But the long night of French democracy is not yet over. Le Pen and his ilk (including former aide Bruno Megret) have qualified to run candidates in at least 319 constituencies when France votes for the 577 members of the national assembly. While it’s doubtful the far right would win more than a small fraction of these seats, it’s got the potential to wield a lot of clout in individual races. If it wins even 15 or 20 seats, it could play a pivotal role in a divided assembly.

Such prospects have many columnists, a few politicians and no end of chain-smoking, espresso-sipping cafe-goers talking about the need for a new constitution to establish the sixth republic since 1793. The Fifth Republic, written into law at the behest of Charles De Gaulle in 1958, has been revised several times. But partisans of a new constitution think that’s just not enough. De Gaulle intended a strong presidential system pulling a more or less pliable assembly behind it. The president was elected for seven years and parliament for a five-year term. The president could dissolve parliament more or less at will. But in the 1980s the whole apparatus went out of sync. Socialist President Francois Mitterrand, five years into his first term in 1986, found himself with a parliament controlled by a Gaullist coalition. He managed to regain control when he was reelected in 1988, then lost it again in 1993. Two years later Gaullist President Jacques Chirac was elected, but dissolved parliament a year before he had to, in 1997, and lost control to the Socialists for five years until-well, until today, when Socialist Prime Minister Lionel Jospin finally resigned. It’s these periods of “cohabitation” between presidents of one party and prime ministers of another that the new-republicans would like to eliminate.

“This is not a normal balance of power,” says political scientist Yves Meny, an expert on corruption and populism in European politics. “It is not, as in the United States, a system designed for checks and balances. It’s checks and balances by accident, not intent.” But what would a new republic look like? Some advocates call for a more presidential system. They say the prime minister’s post should be eliminated, and parliament should be elected for the same regular term as the top man. (Last year the Fifth Republic was revised to reduce the presidential term to five years.) Others say it’s the president’s power that ought to be relegated to the dustbin of historical republics. They would like to see a French system more like other parliamentary democracies in Europe. Not the least of the problems with these proposals, however, is that the presidential model sounds, yes, vaguely American, while the parliamentary one is rather English.

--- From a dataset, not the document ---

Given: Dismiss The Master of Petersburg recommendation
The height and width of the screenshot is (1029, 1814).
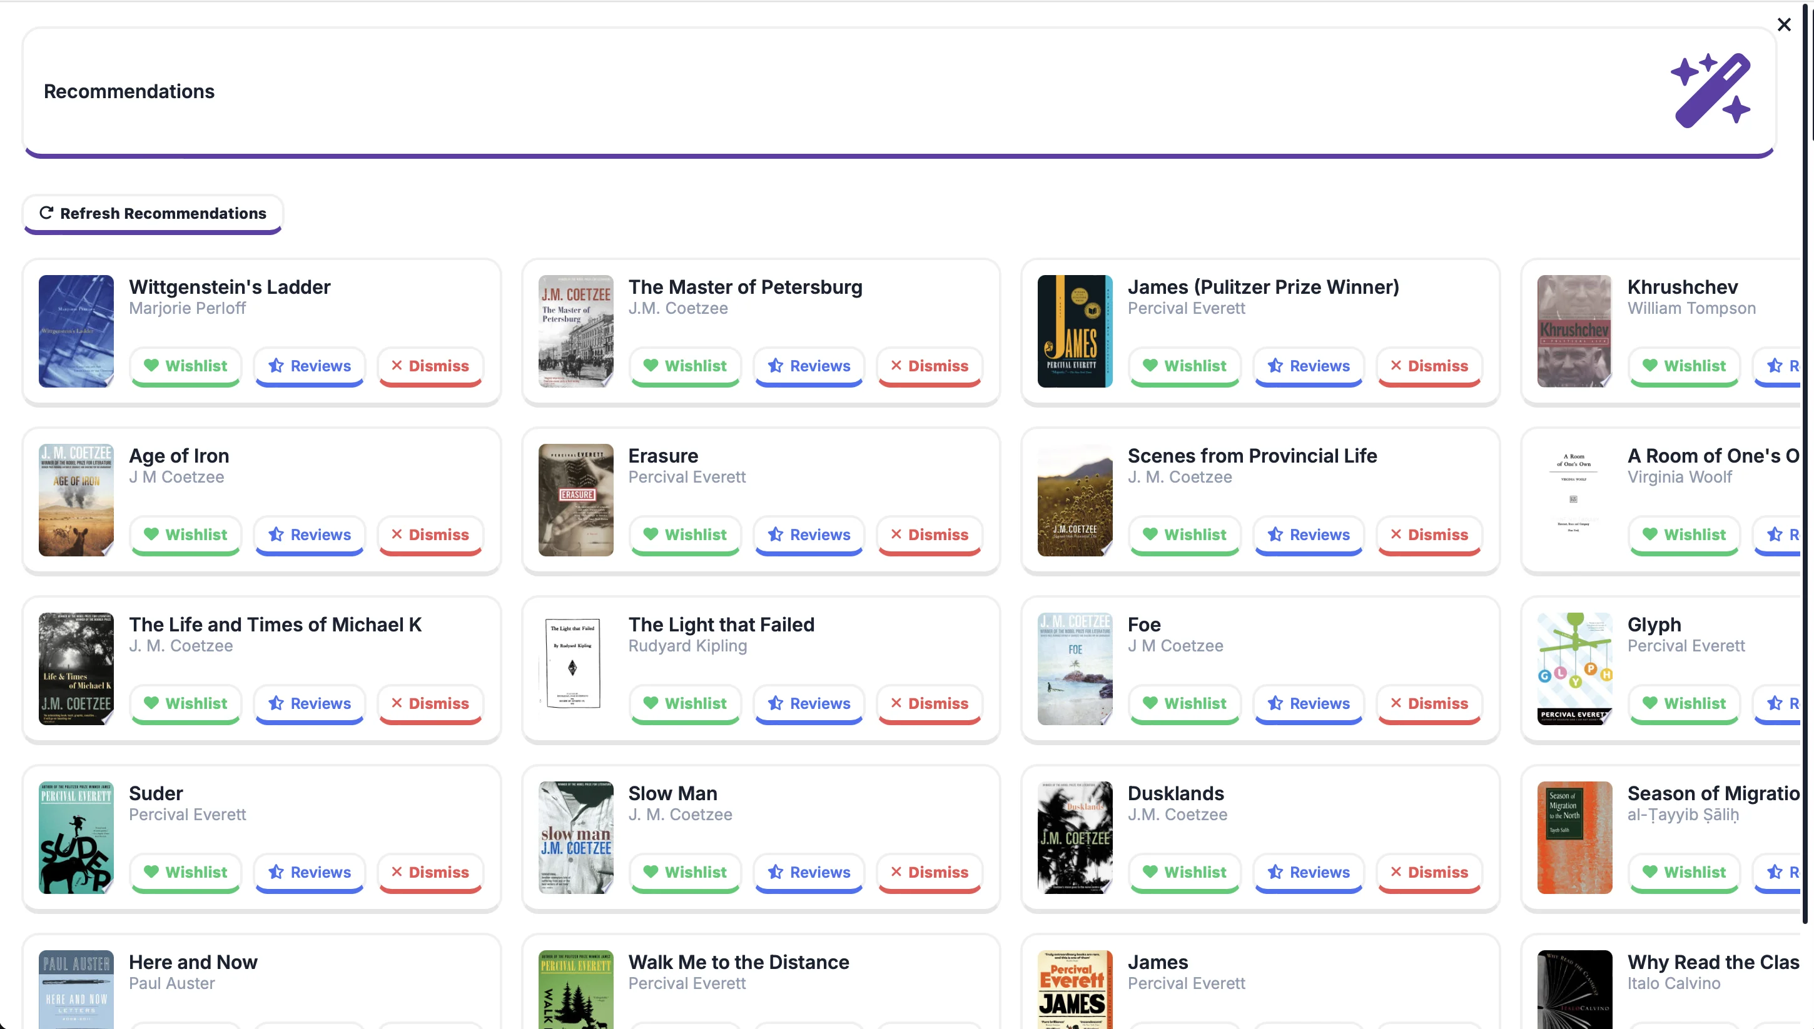Looking at the screenshot, I should 929,366.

No self-respecting Gaul is going to accept a government tainted by those Anglo-Saxon rosbifs.

“The problem is not so much in the institutions as in the programs offered by these governments,” says Emmanuel Todd, an iconoclastic social scientist and political demographer. “People just don’t know what to do when they come to power.” But is any other model really better? Certainly the electoral example of the USA in 2000 doesn’t offer much consolation, in Todd’s view. “The two great traditional republics [France and the United States] are just producing crazy presidential elections,” he says. “I find it impossible to say whether democracy has just been saved-or is this the emergence of post-democratic age where democracy is meaningless?”

Like most plans for sweeping changes that come in the wake of botched elections, the idea of a new republic will probably subside when business goes back to usual later this summer. If it goes back to usual at all.